# Forum Home Renovation Doors, Windows, Architraves & Skirts  Door knobs - Federation home

## djmvc

I have some beautiful door knobs which are originals within my federation home.
I need another 2 pairs.
Can anyone recommend where i could source these from?
The likes of ebay and Gumtree havent come through with any luck.
Im located in essendon.  
Sent from my SM-G920I using Tapatalk

----------


## David.Elliott

Have a look here.
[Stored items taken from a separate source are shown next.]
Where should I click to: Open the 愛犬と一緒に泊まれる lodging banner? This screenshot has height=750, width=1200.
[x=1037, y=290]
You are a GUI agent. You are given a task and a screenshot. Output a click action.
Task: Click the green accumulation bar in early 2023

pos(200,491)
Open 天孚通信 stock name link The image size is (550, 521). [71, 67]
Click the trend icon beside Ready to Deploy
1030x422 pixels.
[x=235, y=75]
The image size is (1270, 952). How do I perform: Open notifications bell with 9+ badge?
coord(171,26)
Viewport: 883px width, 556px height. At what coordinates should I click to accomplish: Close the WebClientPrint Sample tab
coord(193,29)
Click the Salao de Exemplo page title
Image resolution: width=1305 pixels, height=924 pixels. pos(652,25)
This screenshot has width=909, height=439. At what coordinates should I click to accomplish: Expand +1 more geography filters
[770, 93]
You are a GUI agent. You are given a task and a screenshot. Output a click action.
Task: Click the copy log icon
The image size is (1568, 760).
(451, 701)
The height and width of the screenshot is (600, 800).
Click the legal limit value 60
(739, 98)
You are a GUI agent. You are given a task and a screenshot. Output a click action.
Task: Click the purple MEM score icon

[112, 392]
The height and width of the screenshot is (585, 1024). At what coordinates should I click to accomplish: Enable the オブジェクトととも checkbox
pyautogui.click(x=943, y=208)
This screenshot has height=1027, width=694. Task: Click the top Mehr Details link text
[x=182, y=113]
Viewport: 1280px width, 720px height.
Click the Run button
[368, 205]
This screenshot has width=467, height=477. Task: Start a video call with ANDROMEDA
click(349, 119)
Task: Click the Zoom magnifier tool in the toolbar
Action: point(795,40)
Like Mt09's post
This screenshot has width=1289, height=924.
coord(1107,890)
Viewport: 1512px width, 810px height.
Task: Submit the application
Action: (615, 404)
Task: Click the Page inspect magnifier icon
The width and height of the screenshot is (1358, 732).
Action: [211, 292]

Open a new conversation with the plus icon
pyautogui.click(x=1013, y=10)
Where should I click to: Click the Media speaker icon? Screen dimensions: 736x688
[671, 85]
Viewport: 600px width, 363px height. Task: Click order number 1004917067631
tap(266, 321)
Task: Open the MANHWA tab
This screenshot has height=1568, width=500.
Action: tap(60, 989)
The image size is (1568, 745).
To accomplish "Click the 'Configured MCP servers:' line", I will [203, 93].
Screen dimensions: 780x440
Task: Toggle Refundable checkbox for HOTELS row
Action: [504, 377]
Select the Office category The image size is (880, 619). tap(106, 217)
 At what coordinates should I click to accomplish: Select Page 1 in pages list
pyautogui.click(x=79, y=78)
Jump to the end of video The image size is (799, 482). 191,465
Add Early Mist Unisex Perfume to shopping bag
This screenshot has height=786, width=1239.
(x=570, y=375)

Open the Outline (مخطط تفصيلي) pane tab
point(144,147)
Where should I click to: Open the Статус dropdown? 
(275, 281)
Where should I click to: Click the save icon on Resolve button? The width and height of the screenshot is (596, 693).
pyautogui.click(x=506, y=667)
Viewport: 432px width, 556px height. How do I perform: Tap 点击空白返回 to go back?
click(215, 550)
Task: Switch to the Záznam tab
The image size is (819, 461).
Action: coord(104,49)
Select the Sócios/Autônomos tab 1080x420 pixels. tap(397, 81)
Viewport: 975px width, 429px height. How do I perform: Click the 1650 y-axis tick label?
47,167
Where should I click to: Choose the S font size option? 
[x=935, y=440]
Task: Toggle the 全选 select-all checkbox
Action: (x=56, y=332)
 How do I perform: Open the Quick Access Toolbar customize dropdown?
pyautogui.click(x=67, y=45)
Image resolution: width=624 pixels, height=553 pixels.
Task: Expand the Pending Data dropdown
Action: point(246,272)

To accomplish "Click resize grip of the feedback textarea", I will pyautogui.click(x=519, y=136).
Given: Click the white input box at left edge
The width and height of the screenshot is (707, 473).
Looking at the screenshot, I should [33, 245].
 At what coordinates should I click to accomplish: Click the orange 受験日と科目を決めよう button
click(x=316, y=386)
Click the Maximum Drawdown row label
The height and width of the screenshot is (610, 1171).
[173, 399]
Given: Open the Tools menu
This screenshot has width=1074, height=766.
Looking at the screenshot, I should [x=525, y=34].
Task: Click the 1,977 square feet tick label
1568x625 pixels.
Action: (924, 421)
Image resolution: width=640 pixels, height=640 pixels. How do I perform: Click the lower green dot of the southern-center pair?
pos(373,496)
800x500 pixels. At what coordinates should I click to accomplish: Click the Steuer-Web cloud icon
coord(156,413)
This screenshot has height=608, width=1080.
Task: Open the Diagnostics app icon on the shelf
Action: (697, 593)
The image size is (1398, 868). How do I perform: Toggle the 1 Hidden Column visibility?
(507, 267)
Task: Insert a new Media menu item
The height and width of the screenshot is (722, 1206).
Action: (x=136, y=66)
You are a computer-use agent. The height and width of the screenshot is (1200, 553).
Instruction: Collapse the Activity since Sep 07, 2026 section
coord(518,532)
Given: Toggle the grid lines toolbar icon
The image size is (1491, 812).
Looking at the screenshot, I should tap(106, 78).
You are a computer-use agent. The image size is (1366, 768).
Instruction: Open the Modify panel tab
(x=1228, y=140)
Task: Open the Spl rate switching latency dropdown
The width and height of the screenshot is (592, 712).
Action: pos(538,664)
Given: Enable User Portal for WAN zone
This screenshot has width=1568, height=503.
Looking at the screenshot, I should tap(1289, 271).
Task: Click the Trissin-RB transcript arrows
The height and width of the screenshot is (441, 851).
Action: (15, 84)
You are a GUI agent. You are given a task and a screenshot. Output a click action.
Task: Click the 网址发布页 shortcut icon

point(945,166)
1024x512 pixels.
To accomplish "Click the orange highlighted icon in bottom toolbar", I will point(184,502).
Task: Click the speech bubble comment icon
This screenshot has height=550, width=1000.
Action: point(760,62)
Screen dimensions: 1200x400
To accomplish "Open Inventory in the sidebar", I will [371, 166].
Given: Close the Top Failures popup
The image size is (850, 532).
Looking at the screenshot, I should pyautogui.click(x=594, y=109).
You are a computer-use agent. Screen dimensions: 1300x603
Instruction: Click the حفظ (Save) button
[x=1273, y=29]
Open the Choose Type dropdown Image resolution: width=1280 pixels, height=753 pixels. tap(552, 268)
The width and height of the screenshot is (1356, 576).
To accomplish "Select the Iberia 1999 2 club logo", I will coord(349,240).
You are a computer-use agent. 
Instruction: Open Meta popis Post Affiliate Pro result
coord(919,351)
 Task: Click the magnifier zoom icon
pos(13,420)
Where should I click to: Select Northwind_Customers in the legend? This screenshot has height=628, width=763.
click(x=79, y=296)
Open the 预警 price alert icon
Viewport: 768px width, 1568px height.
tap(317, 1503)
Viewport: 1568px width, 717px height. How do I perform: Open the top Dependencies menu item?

These guys have become my go to place..for all things looking old... 
Service is great and the guys know their stuff...  Architectural Hardware - Product Range - Subiaco Restoration

----------


## droog

Not sure that you will be able to find a perfect match unless you can find some second hand. 
The major manufacturer of this type of reproductions is Tradco, however they are only wholesale. 
The link above appears to be a re-seller of Tradco, as you are in Melbourne you can try Schots or Period Details.
"Fitzroy" range seems to be the closest reproduction: https://www.schots.com.au/fitzroy-knob-lock-set.html

----------


## djmvc

Thanks Droog, have seen the ones at schots. They seem simular on the website, but in person are quite different from those i have. 
Any recommendations on 2nd hand places in Melbourne that would have an original?  
Sent from my SM-G920I using Tapatalk

----------


## Moondog55

*Oakwood Restorations* *Lighting & Accessories--Retail - Newtown, VIC*    331 Pakington St, Newtown VIC 3220                               Phone                            (03) 5229 9547

----------


## Handyjack

You might try Knobs & Knockers in Hampton Street, Brighton.

----------